Guests entered in small groups, guided by Dr. Sharon Huang, who framed the experience with a clear and grounded premise: even with consistent brushing, manual techniques can leave behind up to 50 percent of plaque, a bacterial film that continues to develop overnight along the teeth and gumline. To help visualize the how bacteria grows uninterrupted through sleep, the installation translated it into something spatial and tangible, allowing that unseen process to unfold across a series of rooms.
The first environment established this immediately by immersing guests in a low-lit, blue-toned landscape that felt less like a gallery and more like stepping inside a living system. The floor was uneven and organic in texture, with embedded light sources glowing beneath the surface like pockets of activity. These illuminated areas responded, sending soft pulses outward that mimicked the spread of bacterial growth. It created the uncanny sensation of being inside the mouth itself, moving across a terrain that is constantly active, constantly shifting, even when it appears still.
As the group moved forward, that sense of unseen accumulation was translated into a more personal register through an interactive mirrored surface. As you moved your hands, abstract forms began to appear and build across your image, suggesting the gradual layering of plaque over time. It was subtle but effective, turning your own reflection into a kind of living diagram, where the boundary between body and projection blurred just enough to make the experience feel immediate.

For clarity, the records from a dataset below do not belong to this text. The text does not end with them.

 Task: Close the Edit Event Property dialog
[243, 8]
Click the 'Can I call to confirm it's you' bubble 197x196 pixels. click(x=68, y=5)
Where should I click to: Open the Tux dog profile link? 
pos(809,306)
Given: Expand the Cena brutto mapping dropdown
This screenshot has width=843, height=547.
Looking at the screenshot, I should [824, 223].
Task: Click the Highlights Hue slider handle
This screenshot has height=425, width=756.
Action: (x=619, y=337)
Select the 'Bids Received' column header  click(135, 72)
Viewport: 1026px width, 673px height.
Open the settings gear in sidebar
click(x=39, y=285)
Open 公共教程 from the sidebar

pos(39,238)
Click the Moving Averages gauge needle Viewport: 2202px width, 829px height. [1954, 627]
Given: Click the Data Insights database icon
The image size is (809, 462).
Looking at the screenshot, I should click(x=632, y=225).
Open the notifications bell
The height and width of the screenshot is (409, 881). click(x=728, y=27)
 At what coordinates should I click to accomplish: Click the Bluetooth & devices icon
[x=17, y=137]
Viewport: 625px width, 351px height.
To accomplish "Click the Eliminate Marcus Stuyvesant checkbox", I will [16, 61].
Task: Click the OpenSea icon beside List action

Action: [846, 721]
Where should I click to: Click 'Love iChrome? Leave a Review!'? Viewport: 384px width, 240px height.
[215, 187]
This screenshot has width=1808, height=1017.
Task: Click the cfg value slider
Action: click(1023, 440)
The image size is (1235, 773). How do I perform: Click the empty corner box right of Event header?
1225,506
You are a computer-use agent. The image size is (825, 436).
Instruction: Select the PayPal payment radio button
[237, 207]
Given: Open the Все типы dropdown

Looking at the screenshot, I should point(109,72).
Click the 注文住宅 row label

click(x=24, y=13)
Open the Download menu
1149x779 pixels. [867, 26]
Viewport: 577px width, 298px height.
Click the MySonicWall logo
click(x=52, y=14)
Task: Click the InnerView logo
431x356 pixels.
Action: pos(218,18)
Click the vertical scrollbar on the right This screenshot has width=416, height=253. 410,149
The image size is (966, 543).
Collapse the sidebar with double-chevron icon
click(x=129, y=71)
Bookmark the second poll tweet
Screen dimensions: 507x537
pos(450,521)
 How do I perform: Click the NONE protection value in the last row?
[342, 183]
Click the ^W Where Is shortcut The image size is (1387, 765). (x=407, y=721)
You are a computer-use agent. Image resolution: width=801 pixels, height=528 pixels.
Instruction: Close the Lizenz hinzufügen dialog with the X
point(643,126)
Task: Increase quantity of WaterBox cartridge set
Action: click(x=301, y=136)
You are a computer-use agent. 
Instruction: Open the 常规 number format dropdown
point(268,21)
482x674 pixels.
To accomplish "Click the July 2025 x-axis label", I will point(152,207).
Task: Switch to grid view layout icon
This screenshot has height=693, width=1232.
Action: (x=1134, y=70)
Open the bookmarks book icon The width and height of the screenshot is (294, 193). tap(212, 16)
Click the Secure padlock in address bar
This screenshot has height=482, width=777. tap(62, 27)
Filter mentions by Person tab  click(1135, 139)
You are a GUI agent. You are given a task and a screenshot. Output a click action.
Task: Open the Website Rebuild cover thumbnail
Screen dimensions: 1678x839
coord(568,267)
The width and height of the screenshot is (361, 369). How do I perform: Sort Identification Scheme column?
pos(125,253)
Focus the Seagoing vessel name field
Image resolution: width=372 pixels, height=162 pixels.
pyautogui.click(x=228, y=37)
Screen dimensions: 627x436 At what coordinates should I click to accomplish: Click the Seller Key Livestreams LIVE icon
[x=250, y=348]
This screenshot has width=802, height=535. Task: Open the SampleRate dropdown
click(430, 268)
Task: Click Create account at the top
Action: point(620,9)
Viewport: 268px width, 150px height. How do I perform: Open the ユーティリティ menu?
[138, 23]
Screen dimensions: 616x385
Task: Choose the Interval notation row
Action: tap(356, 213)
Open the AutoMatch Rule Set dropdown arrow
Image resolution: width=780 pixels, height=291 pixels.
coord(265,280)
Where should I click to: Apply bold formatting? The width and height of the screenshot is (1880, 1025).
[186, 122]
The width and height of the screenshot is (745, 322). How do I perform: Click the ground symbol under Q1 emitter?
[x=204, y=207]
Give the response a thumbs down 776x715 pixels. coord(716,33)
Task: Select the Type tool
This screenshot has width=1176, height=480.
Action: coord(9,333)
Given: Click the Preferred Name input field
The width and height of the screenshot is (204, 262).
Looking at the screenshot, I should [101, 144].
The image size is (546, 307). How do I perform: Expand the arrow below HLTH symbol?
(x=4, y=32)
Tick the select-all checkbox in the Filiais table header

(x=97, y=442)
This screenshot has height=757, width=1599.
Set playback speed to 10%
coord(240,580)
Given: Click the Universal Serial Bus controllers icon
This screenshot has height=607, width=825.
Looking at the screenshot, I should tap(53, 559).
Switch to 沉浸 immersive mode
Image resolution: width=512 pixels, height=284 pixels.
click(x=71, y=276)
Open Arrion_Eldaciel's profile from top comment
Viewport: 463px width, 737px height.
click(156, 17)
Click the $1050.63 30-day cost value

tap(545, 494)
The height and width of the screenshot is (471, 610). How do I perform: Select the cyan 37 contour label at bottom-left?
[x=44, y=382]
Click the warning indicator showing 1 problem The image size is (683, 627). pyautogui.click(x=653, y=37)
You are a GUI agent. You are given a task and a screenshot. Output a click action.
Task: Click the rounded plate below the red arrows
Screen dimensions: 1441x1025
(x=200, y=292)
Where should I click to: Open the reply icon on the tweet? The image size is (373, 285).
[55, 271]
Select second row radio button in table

Then in contrast, the experience transitioned into a more tactile exploration of brushing itself. A large-scale installation composed of oversized bristles occupied the next space, inviting guests to move closer and engage physically. Running your hands through the dense clusters of bristles made the act of brushing suddenly legible through touch. You could feel the resistance, the softness, the slight friction, translating an everyday motion into something sensory and deliberate. The environment continued to open into a softer, more atmospheric space that centered on the sensation of cleanliness. Projected visuals wrapped the room, with fluid, aqueous imagery moving slowly across the walls, while light and sound softened. Where the earlier rooms emphasized buildup and activity, this final immersive environment focused on clarity and release, creating a contrast that could be felt physically as much as it was seen.
Following the guided experience, guests were also able to learn more through a grounded and educational setting, where Dr. Sarah Ballaster led a series of demonstrations that connected what had just been experienced to the underlying technology. Using a transparent model of a Sonicare toothbrush, she showed how the device operates internally, emphasizing not just the speed of up to 62,000 bristle movements per minute, but the way those movements generate fluid action. This motion pushes fluid between teeth and along the gumline, extending the clean beyond what direct contact alone can achieve.
The distinction between manual brushing and sonic cleaning became easier to understand in this context, supported by measurable results that point to significantly greater plaque removal, particularly in areas that are difficult to reach. To further motivate better brushing, guests were able to select and personalize their own Sonicare toothbrushes. Names were engraved onto the handles, and travel cases were monogrammed on site.
The Night Switch experience showed many of us what we usually ignore, making the quiet buildup that happens overnight feel immediate and real. It leaves a lingering sense that this small, habitual act deserves more care than we give it. It’s not just about brushing better, but about recognizing oral health is tied to your overall well-being and something tied to how you feel, how you present yourself, and how you move through your day.